« Le VIH à travers les âges » — regards croisés et leçons apprises

Comme l’a rappelé Éric Fleutelot, directeur technique du pôle Grandes pandémies d’Expertise France, célébrer la journée mondiale de lutte contre le VIH-sida le 1er décembre, c’est aussi prendre la mesure d’une évolution majeure : grâce aux traitements, il est désormais possible de vieillir avec le VIH. Cette avancée heureuse impose cependant d’adapter les politiques et les programmes aux nouveaux défis — comorbidités, isolement, besoins psychosociaux — et d’inclure explicitement toutes les tranches d’âge dans la prévention et les soins.

L’évaluation transversale a analysé les stratégies déployées, les difficultés rencontrées et les enseignements tirés quant aux enjeux du VIH tout au long de la vie. Elle confirme un principe opérationnel clair : la lutte contre le VIH exige une approche différenciée selon l’âge.
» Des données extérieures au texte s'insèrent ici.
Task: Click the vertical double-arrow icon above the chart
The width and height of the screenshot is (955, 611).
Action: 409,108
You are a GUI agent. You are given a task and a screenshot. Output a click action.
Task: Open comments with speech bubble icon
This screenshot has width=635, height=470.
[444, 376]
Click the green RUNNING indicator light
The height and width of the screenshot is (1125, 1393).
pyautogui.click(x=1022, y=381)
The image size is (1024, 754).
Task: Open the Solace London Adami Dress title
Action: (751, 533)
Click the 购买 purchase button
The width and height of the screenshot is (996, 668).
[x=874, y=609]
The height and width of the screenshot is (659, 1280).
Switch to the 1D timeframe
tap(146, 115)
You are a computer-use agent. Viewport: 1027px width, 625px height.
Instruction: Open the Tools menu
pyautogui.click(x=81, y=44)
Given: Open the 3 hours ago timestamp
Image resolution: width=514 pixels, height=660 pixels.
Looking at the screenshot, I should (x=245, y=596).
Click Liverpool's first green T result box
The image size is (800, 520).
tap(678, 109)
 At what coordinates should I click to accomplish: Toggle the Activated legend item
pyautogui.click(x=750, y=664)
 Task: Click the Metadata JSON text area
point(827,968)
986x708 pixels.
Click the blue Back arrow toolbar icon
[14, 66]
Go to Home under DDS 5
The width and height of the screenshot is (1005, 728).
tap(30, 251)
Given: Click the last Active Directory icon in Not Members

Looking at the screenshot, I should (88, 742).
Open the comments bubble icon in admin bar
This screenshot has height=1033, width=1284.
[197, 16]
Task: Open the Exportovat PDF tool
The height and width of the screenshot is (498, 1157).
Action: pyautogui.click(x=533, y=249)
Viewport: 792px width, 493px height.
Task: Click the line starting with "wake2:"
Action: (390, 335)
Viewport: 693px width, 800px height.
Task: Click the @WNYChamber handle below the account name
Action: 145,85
Les besoins d’un enfant, d’une personne adolescente, jeune adulte ou âgée, diffèrent — prévention adaptée, annonce du statut, accompagnement psychosocial, gestion des comorbidités — et demandent des parcours sur mesure.
Témoignages d’acteurs de terrain, vidéos illustrant des réussites et débats ont permis de mettre en relief ces différences et les pratiques qui fonctionnent.

La restitution a rappelé que les solutions de proximité, portées par les communautés elles-mêmes, sont souvent les plus efficaces comme l’indique en interview Nguyễn Minh Trang, responsable de la réduction des risques du projet DREAMH, continuité des projets « Saving the Future » : « Nous avons observé des résultats convaincants : le dépistage par les pairs était accepté, le soutien communautaire facilitait le maintien dans les soins et près de 80 % des personnes présentaient une amélioration clinique après un an. »

Les actions communautaires — prévention, dépistage, prise en charge, soutien psychosocial, accompagnement par les pairs— renforcent l’observance, réduisent les ruptures de soins et facilitent l’orientation vers les services publics.

Clé dans la lutte contre le VIH, la santé sexuelle et reproductive reste trop souvent taboue à tous les âges : parents réticents à parler sexualité avec leurs enfants, invisibilisation de la sexualité des personnes âgées…

Le projet PAJES (Solthis, Guinée) a développé l’application G Qui Ose, co-conçue par des jeunes, offrant un espace intime et confidentiel (quiz, vidéos, alertes sur les violences basées sur le genre, orientation vers services). Les formats sont adaptés aux usages — mobiles, interactifs — et améliorent l’accès à l’information et le référencement vers des soins adaptés.

La santé mentale est un déterminant majeur : elle influence l’engagement dans le dépistage, la prévention et l’accès aux soins, et affecte la qualité de vie des personnes concernées. Dr Oanh Thi Hai Khuat (SCDI, Vietnam) a souligné que les problèmes de santé mentale réduisent la bonne observance aux traitements et augmentent les risques sociaux et sanitaires.

« Grâce au projet Saving the future, soutenu par L’Initiative – Expertise France, nous avons développé et testé des interventions communautaires adaptées : sensibilisation, dépistage, accompagnement psychologique, prise en charge des traumatismes et orientation vers des services professionnels » a indiqué Dr Oanh Thi Hai Khuat lors de l’évènement.

La rencontre a mis en lumière une catégorie de personnes souvent négligée : les personnes âgées vivant avec le VIH.

Si le fait que l’on puisse vivre longtemps avec le VIH est le signe d’une véritable avancée, cela s’accompagne cependant de nouveaux défis : comorbidités, isolement, précarité économique…

Pour que ces problématiques soient entendues, le projet VIHeillir a soutenu l’organisation d’une Journée internationale des personnes âgées au Cameroun où une pièce théâtrale a été jouée par des aînés, cri collectif pour un appel à une reconnaissance et à des politiques qui prennent en compte le vieillissement des personnes vivant avec le VIH.

Lors de l’évènement, le témoignage de Nanga Botté Edgar Charles a illustré l’impact concret du projet VIHeillir : prise en charge de son hépatite C, soutien financier et amélioration de la qualité de vie, lui redonnant « espoir pour l’avenir ».

La rencontre-débat a montré que les solutions existent et fonctionnent : elles combinent interventions communautaires, institutionnalisation de la continuité des soins, outils numériques adaptés, intégration de la santé mentale ou encore la plus-value des dynamiques intergénérationnelles.

Par le témoignage d’acteurs et actrices de la lutte contre le VIH de tout âge, la rencontre a rappelé que l’implication des personnes concernées est essentielle.

« Rien pour nous, sans nous » : les jeunes comme les personnes âgées sont les plus à même de connaître leurs besoins spécifiques et de porter le plaidoyer afin que ceux-ci soient pris en compte.